■ Aim of the exercise
Where the listing below reaches the line containing "HOMEPAGE (73, 117)", start writing out lines exactly, and stop once the line containing "Blog (121, 117)" has been written.

[[ Input records open ]]

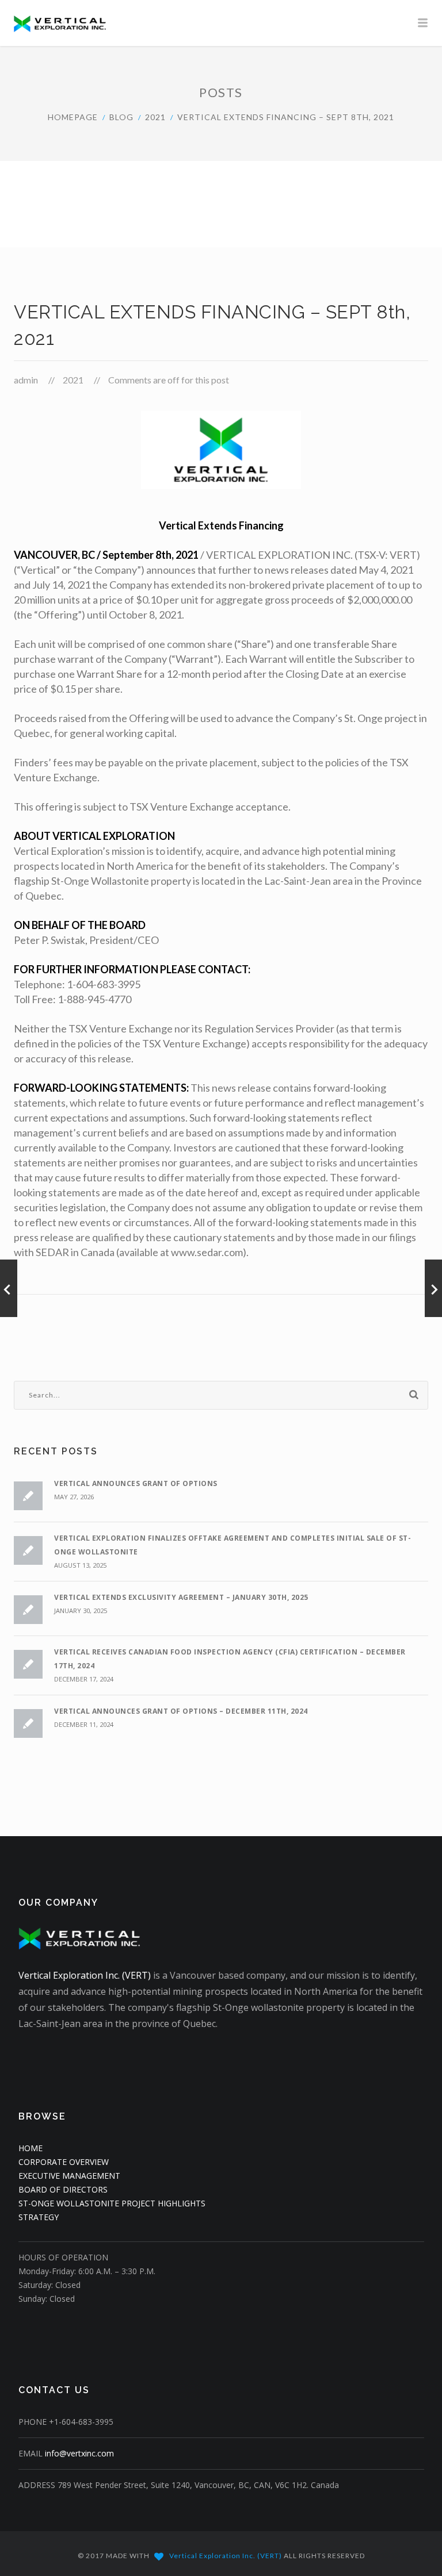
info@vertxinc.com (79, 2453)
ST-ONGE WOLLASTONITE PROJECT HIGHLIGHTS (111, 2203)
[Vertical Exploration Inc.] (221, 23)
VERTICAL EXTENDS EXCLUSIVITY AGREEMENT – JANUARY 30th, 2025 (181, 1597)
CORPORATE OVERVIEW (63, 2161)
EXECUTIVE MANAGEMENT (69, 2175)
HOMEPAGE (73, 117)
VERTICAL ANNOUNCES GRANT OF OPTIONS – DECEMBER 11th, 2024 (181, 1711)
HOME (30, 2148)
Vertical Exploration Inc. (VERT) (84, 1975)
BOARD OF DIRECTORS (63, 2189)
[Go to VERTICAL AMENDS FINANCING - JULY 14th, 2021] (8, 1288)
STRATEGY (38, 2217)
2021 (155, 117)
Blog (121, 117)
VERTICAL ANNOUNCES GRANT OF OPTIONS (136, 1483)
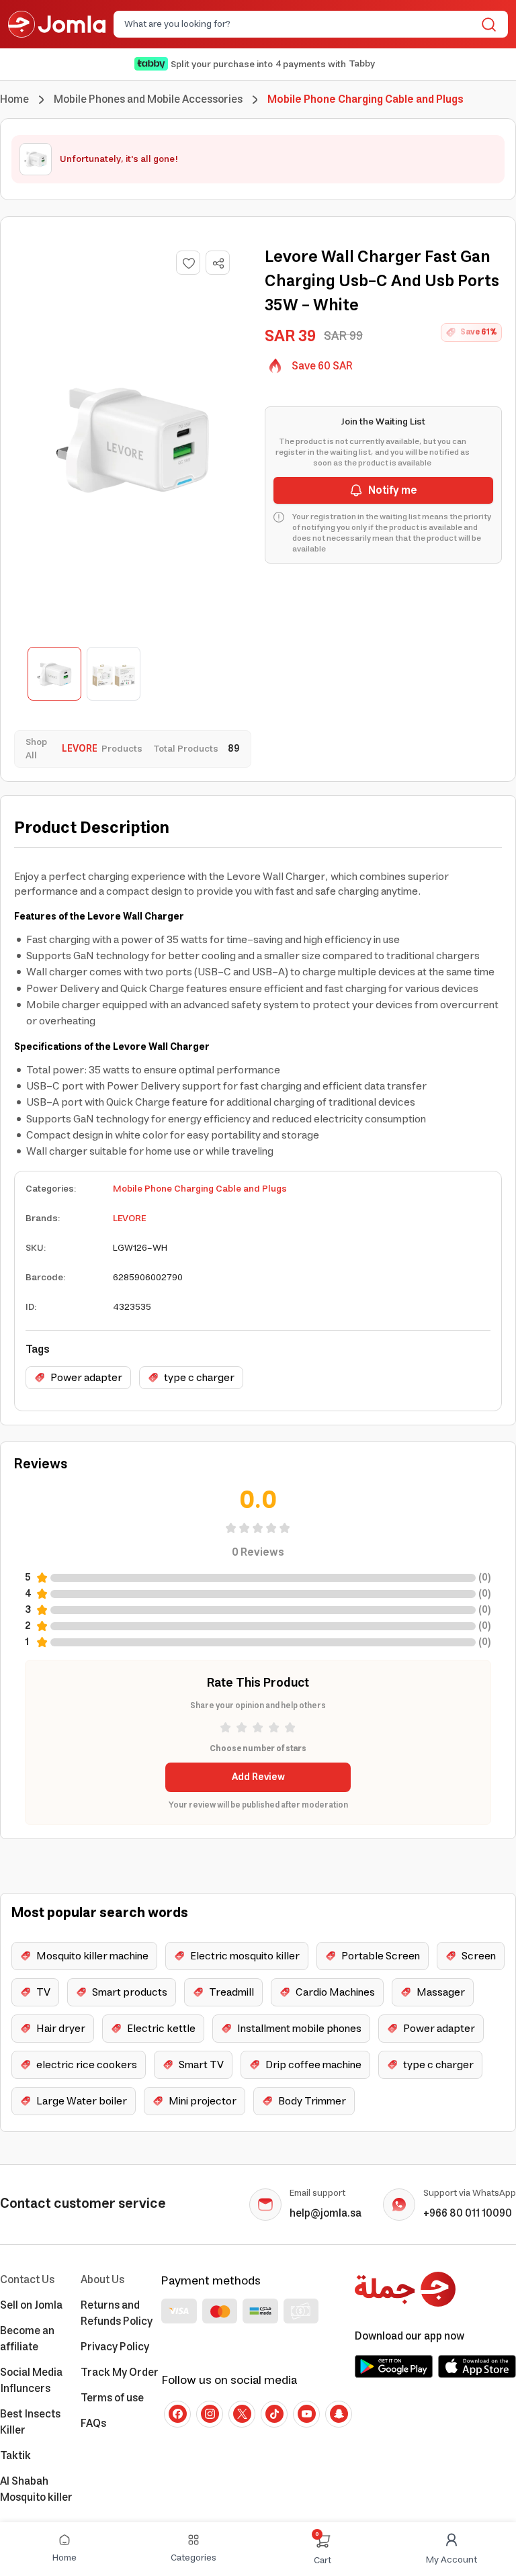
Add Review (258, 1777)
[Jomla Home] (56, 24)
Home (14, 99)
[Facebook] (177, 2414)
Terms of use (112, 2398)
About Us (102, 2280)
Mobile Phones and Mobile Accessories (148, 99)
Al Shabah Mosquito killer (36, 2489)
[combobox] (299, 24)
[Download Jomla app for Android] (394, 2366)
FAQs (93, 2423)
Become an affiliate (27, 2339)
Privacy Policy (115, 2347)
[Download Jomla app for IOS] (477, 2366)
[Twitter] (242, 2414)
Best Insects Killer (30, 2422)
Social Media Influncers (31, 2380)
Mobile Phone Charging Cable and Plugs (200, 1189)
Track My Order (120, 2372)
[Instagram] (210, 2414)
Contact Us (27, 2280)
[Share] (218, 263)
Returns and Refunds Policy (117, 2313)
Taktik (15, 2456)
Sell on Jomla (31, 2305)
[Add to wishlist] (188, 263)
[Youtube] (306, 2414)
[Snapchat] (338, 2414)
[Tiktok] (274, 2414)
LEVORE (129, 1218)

[[ Input records closed ]]
[[ Input records open ]]

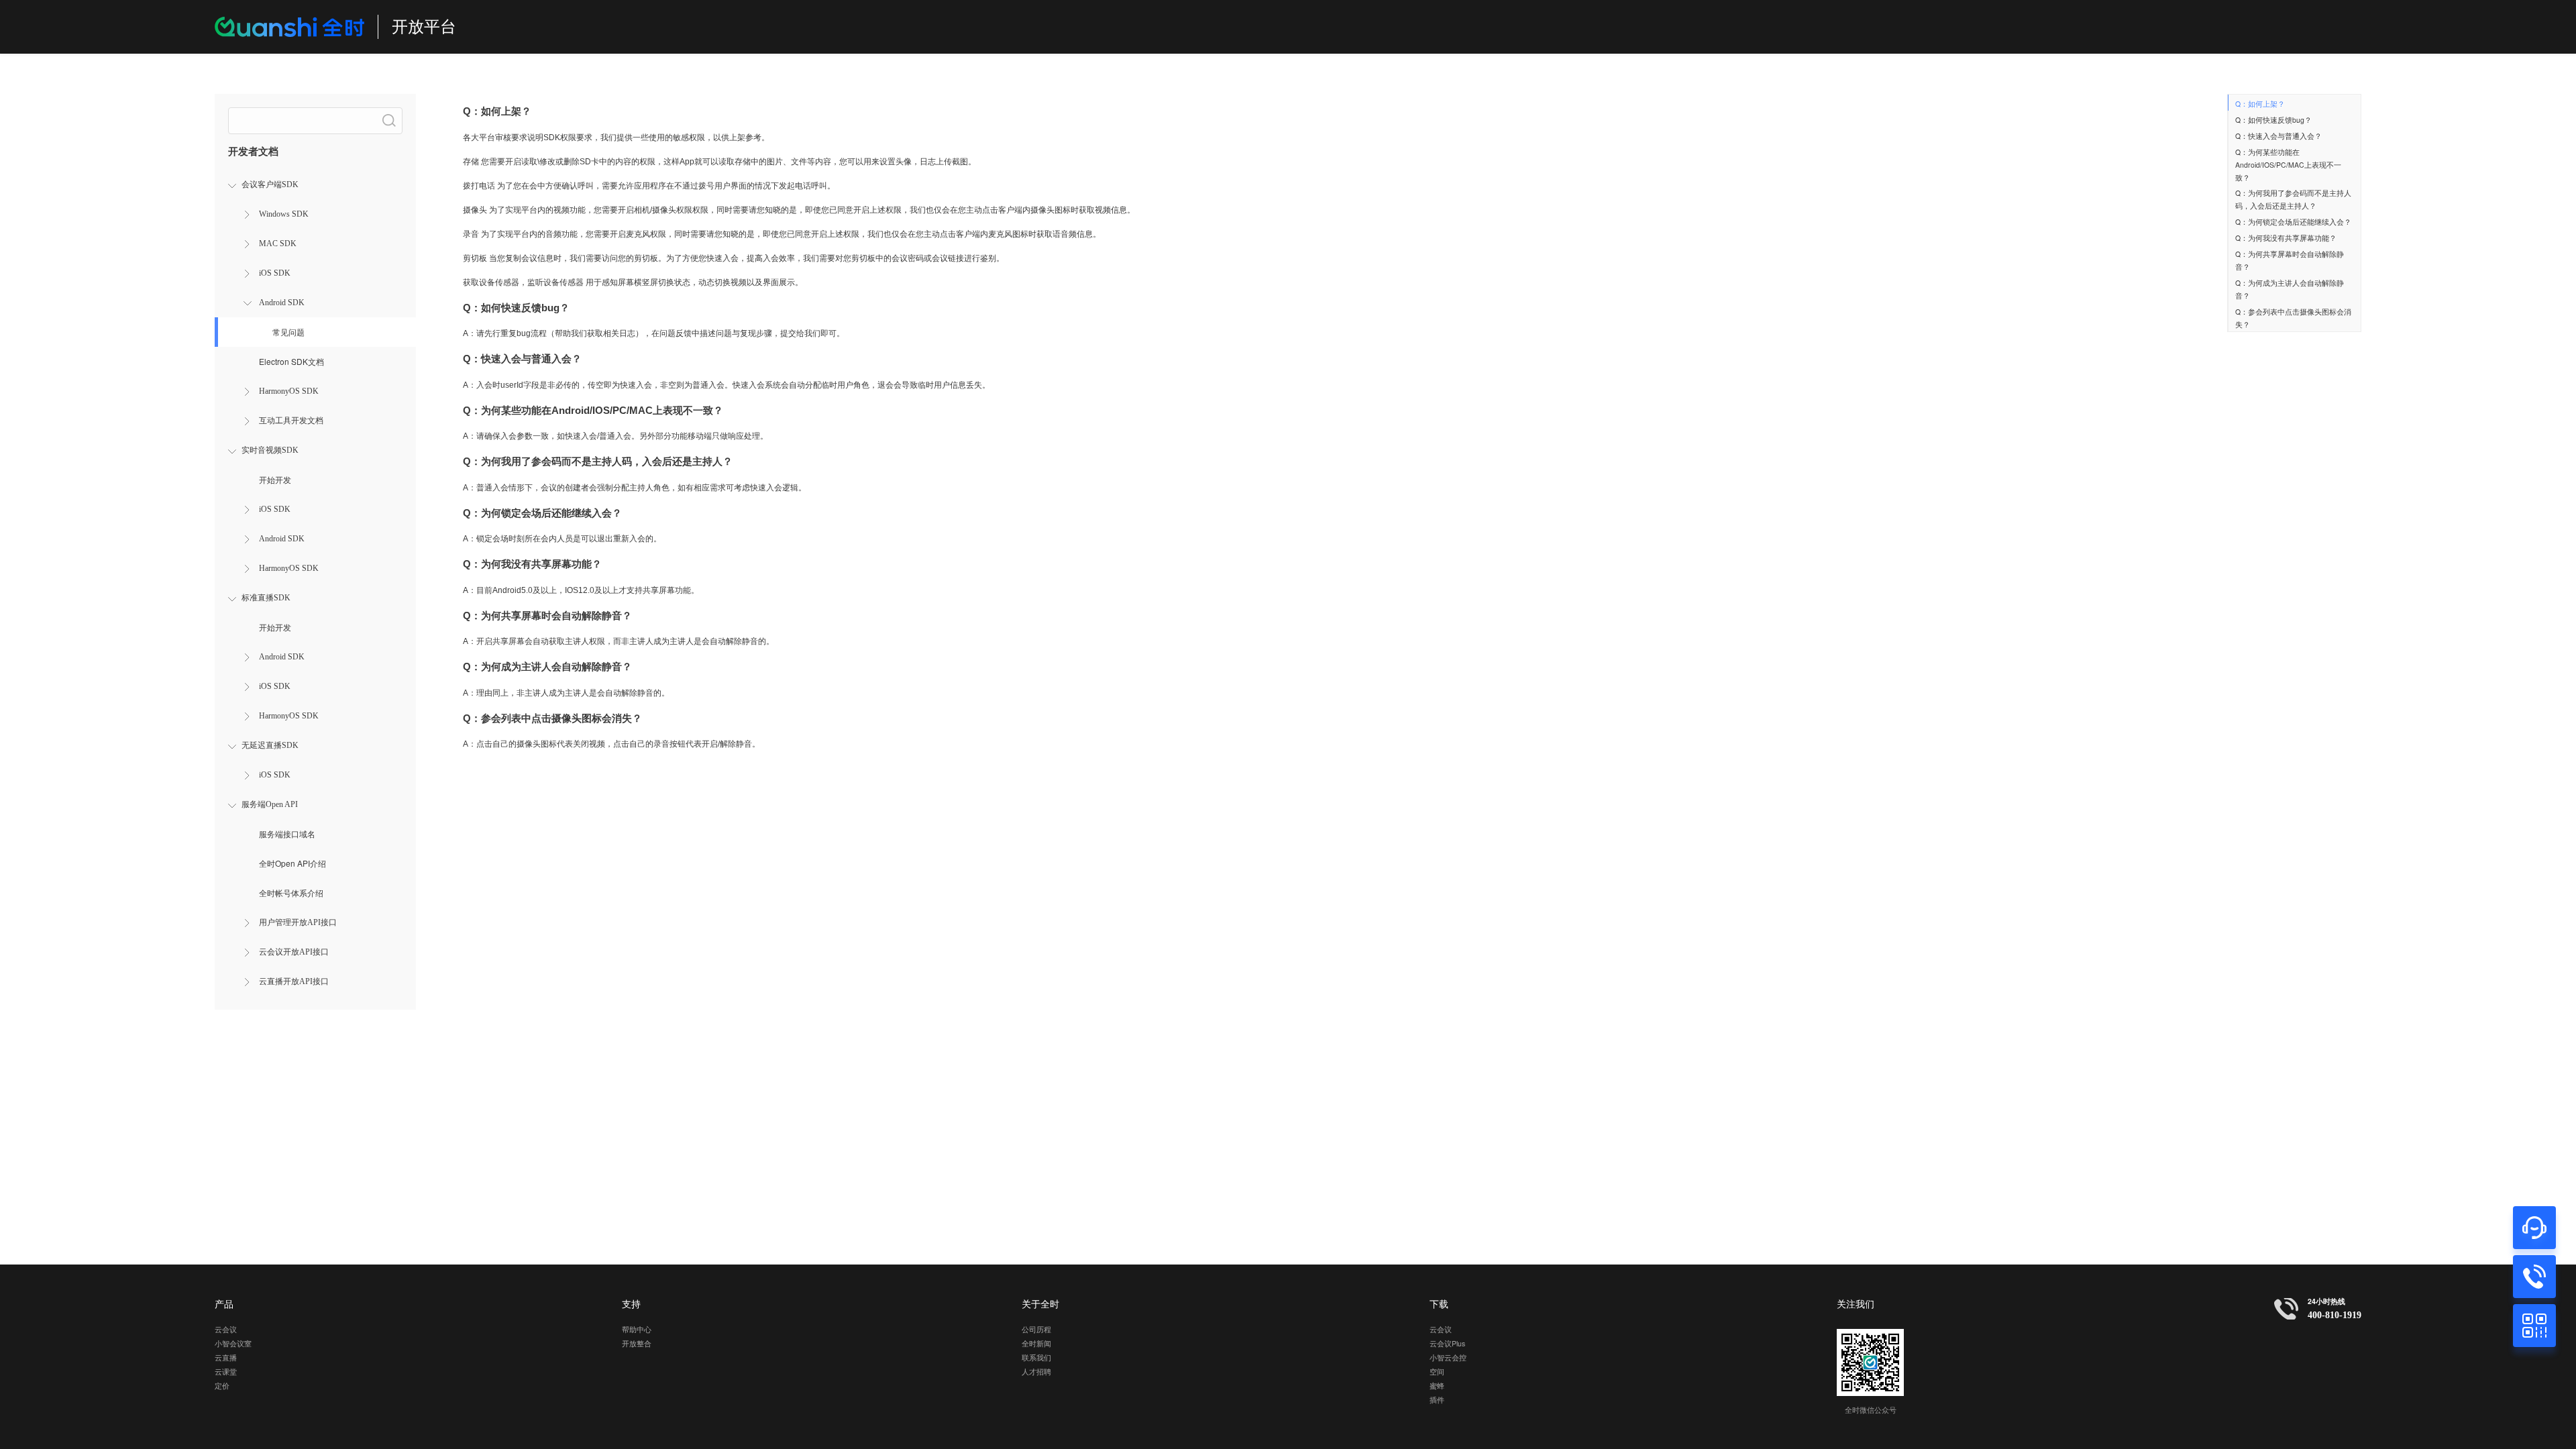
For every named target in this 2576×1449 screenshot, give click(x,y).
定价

[[ Input records closed ]]
[[ Input records open ]]

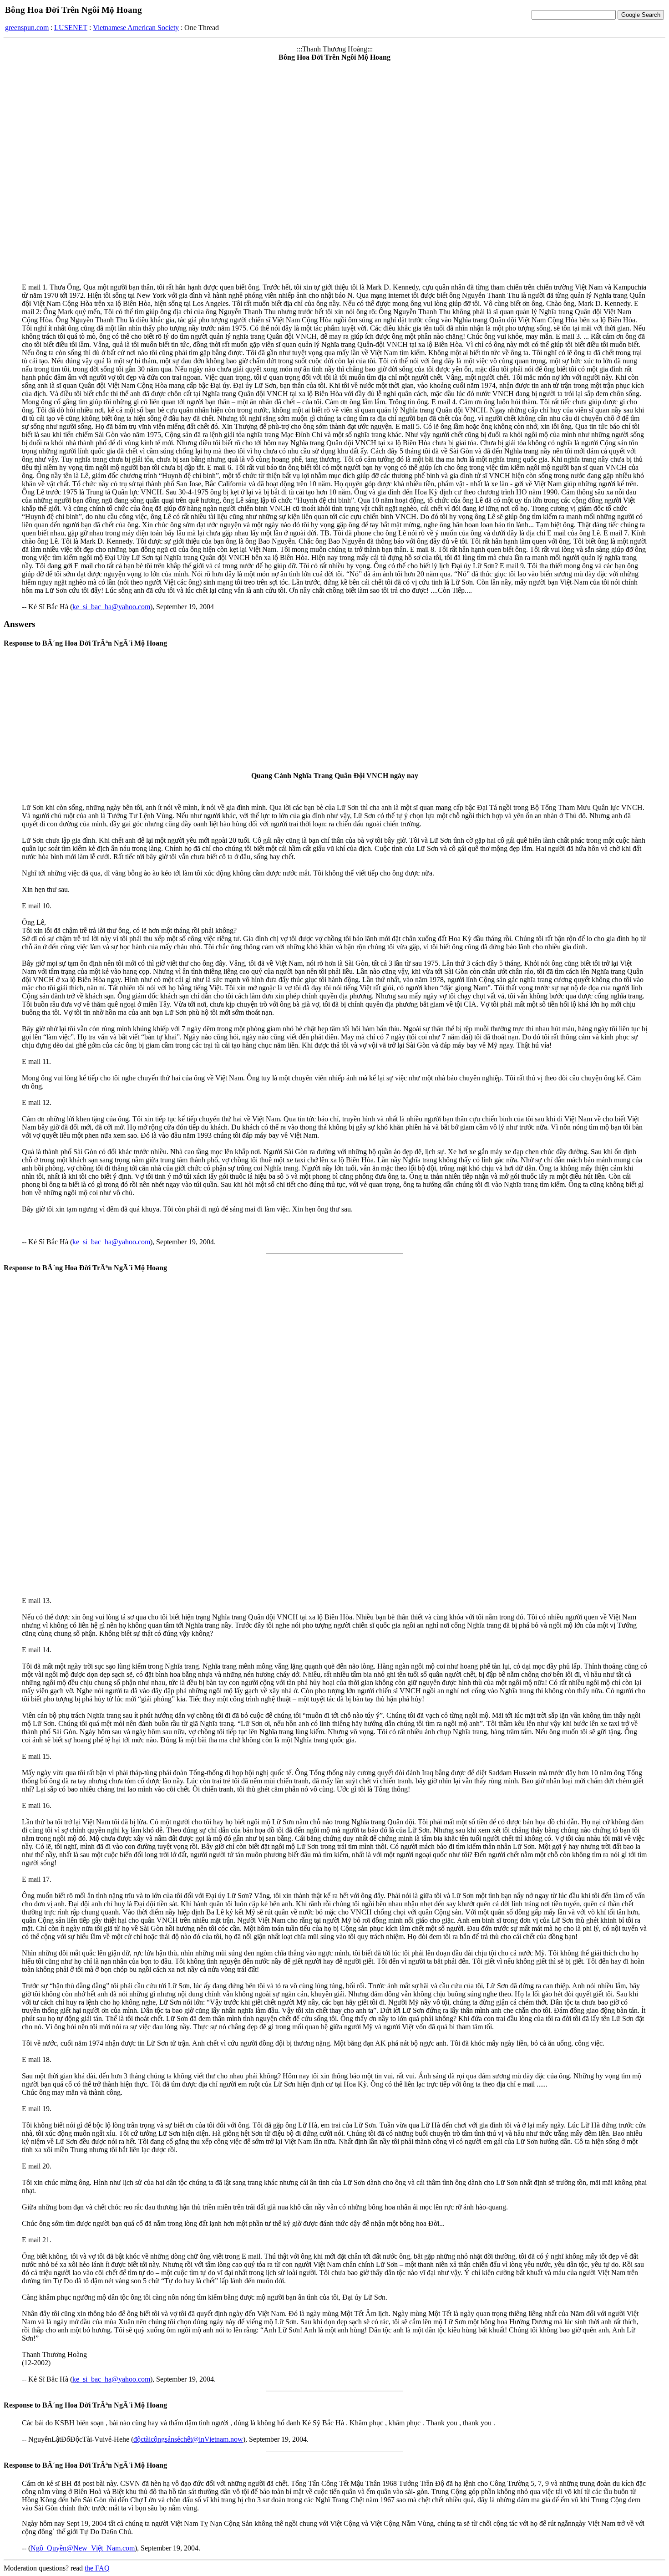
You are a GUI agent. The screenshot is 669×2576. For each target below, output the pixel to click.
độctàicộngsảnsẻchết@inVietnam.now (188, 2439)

[[ Input records closed ]]

■ Reply
HOMEPAGE (73, 117)
VERTICAL ANNOUNCES GRANT OF OPTIONS – DECEMBER 11th, 2024 (181, 1711)
HOME (30, 2148)
Vertical Exploration Inc. (VERT) (84, 1975)
BOARD OF DIRECTORS (63, 2189)
[Go to VERTICAL AMENDS FINANCING - JULY 14th, 2021] (8, 1288)
STRATEGY (38, 2217)
2021 (155, 117)
Blog (121, 117)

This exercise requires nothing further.